About this exercise
Among the entries below, find each line holding "screenshot" and return it.

==================================================

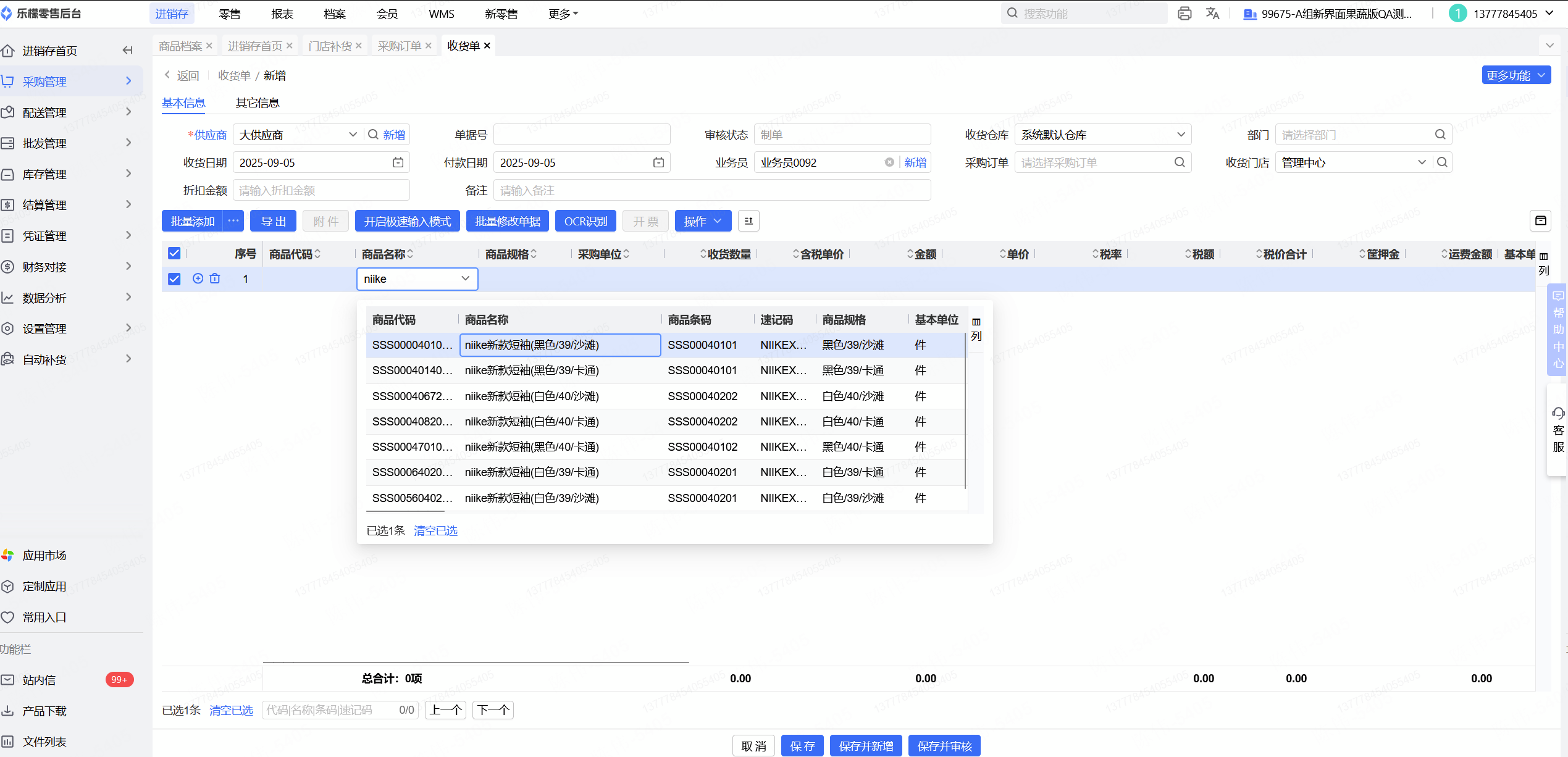Click the search icon beside 采购订单 field

tap(1180, 162)
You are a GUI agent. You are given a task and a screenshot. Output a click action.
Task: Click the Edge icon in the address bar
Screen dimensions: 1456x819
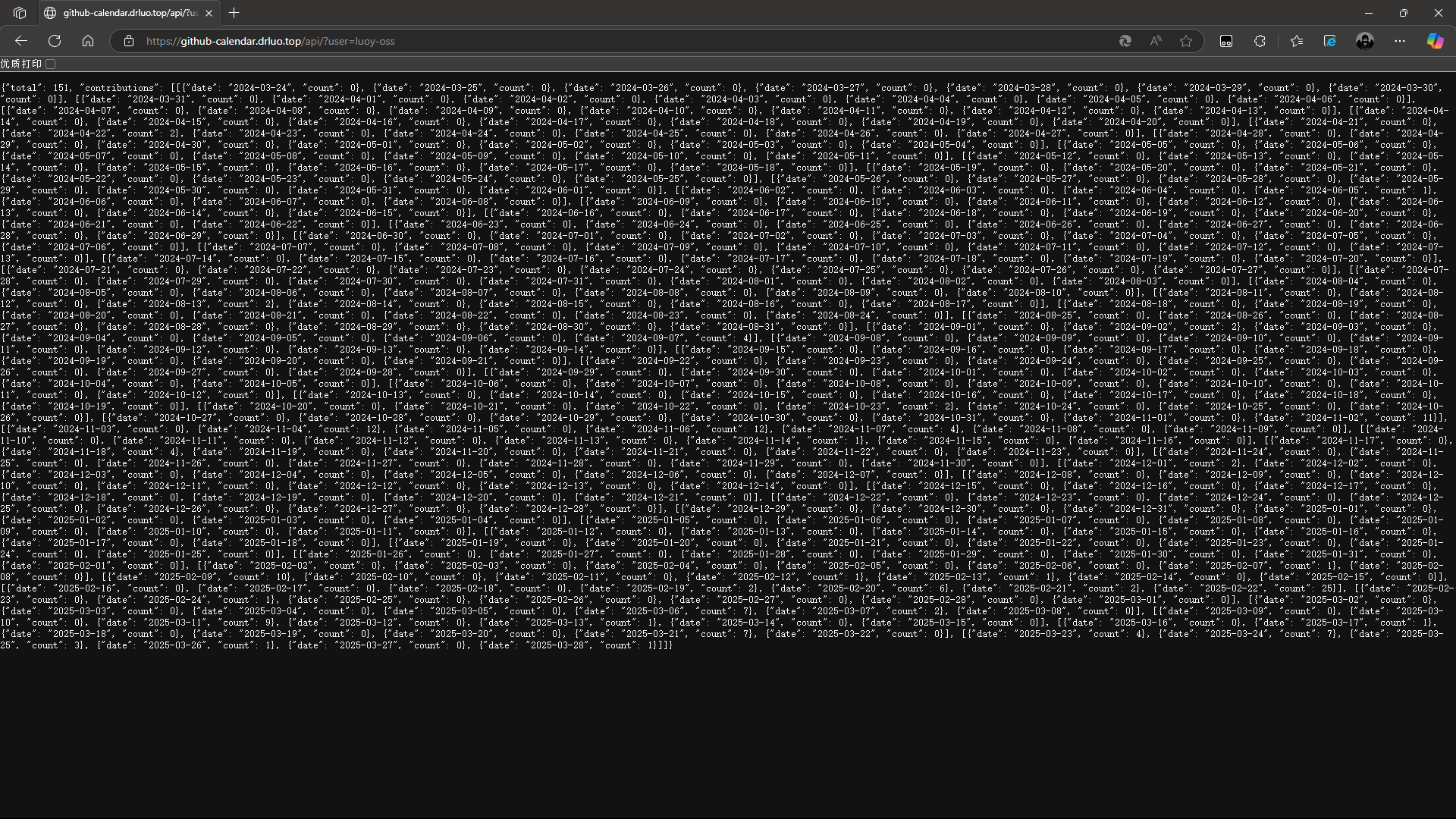1125,41
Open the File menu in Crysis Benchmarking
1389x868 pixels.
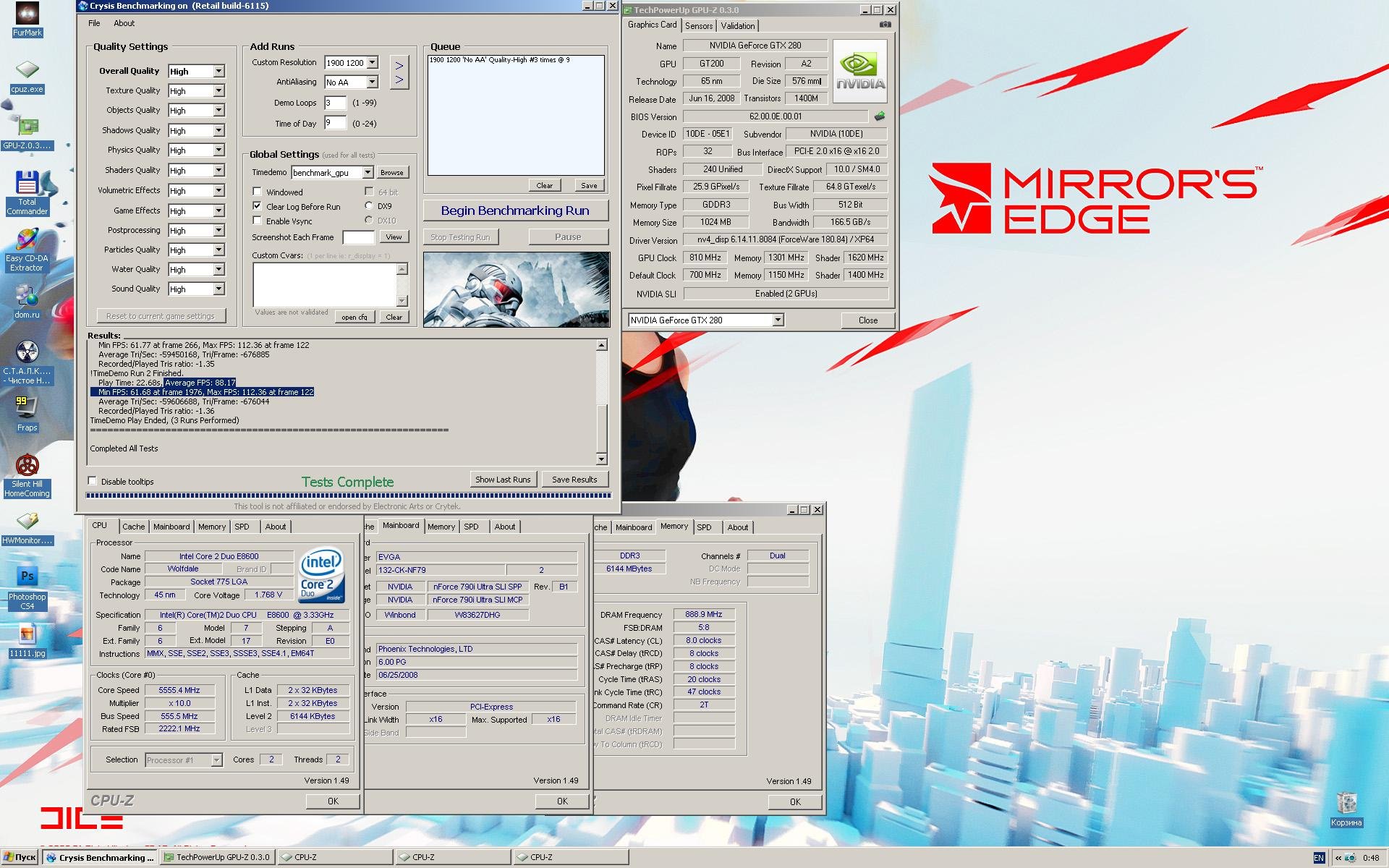click(94, 23)
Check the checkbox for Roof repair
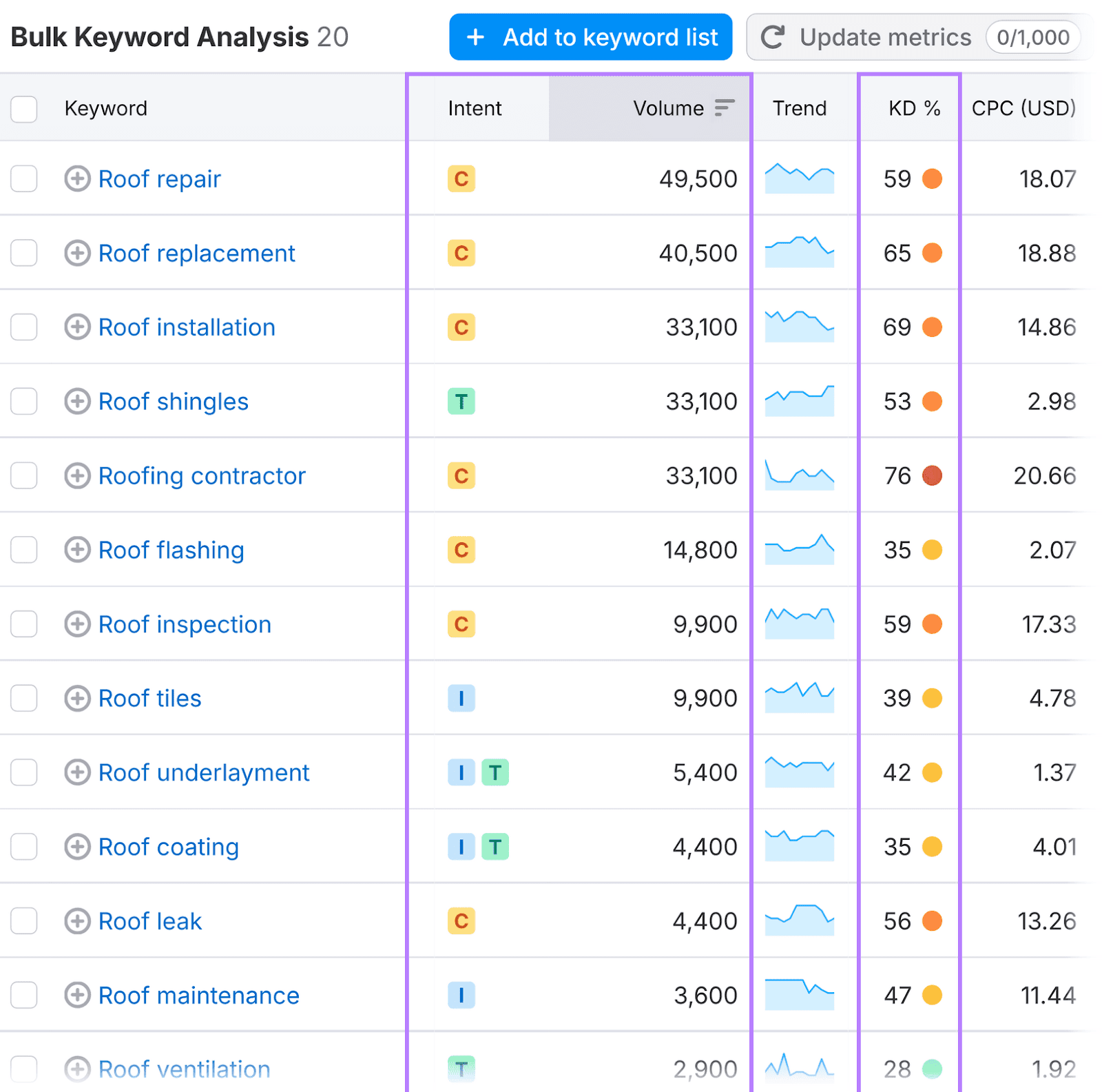 (24, 179)
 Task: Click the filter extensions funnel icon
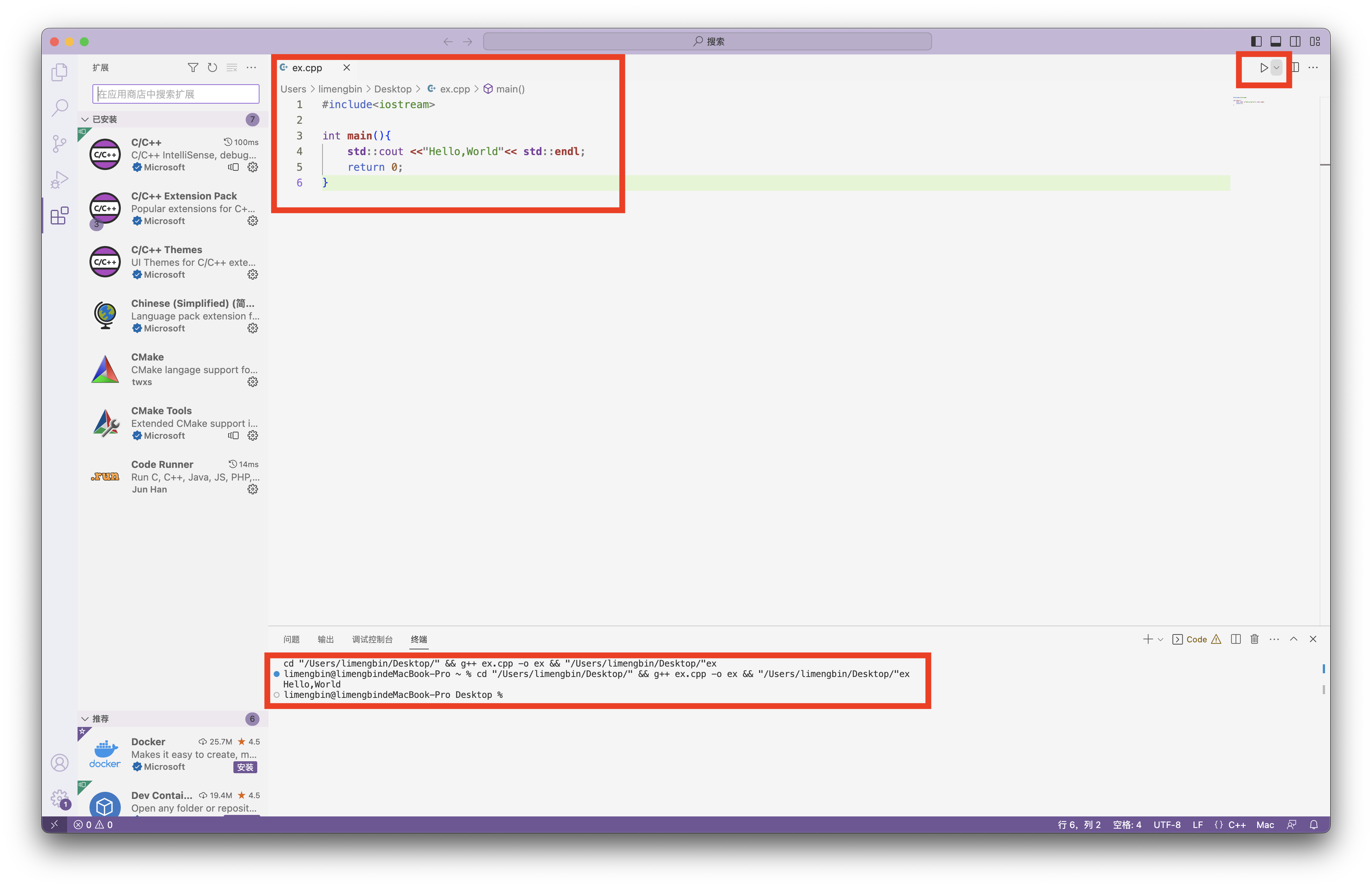tap(193, 67)
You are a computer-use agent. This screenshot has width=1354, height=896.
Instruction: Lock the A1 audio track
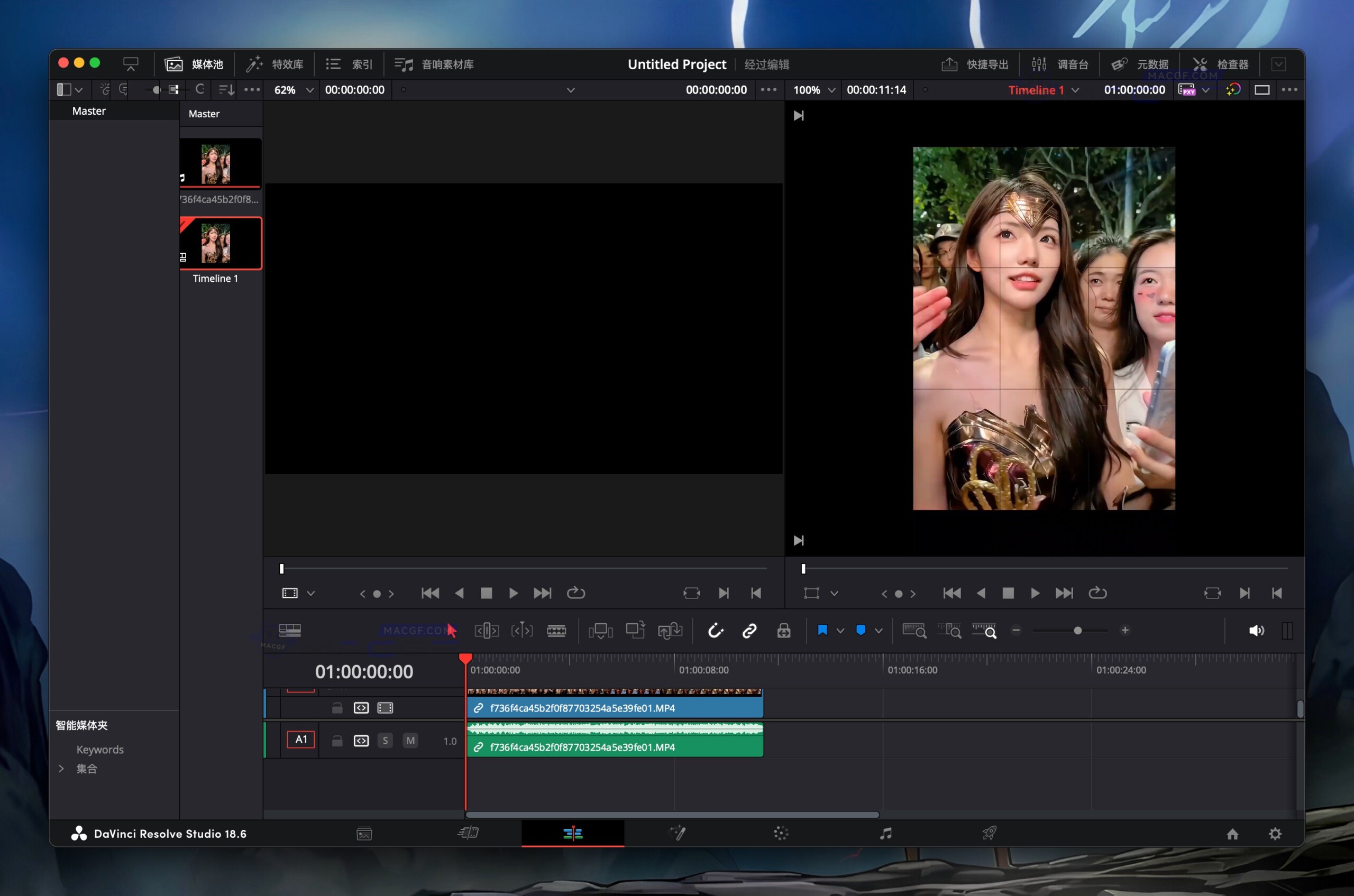[337, 740]
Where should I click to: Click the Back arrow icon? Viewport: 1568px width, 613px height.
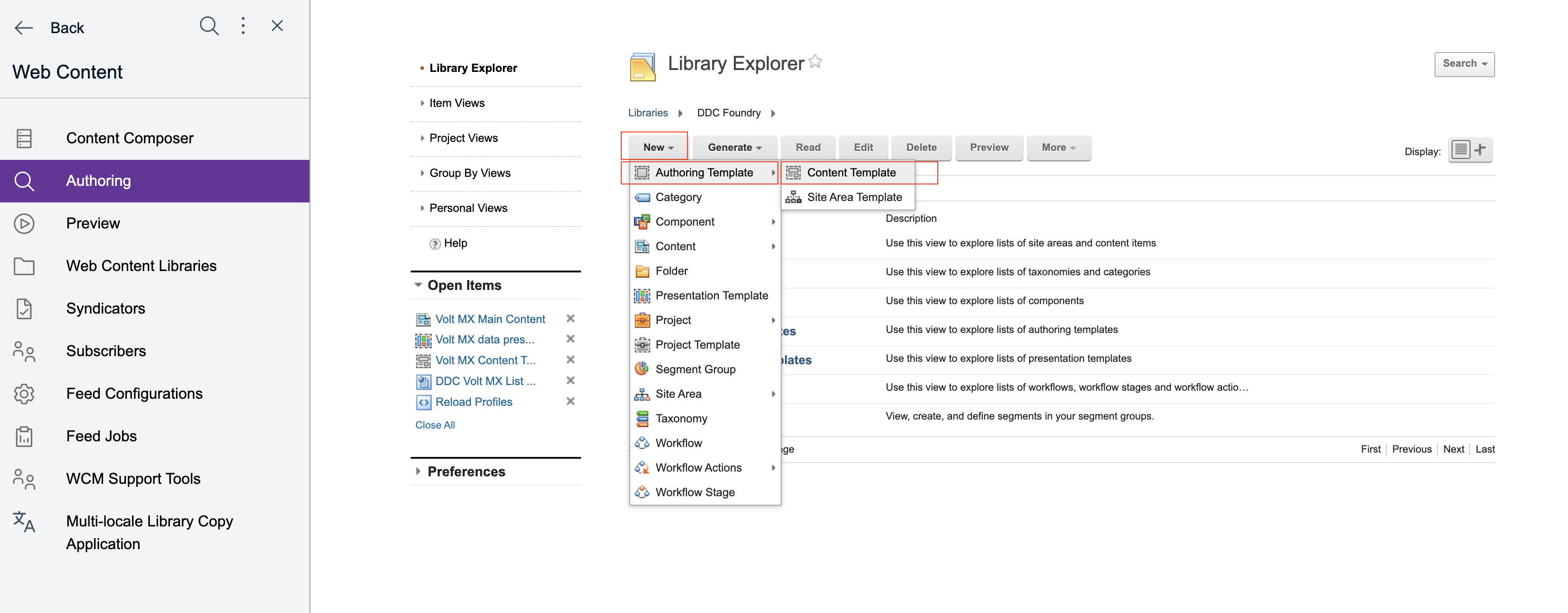click(x=24, y=28)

==================================================

Answer to the problem
You are a GUI agent. You are given a task and a screenshot. Output a click action.
You are a computer-use agent. This screenshot has width=1354, height=896.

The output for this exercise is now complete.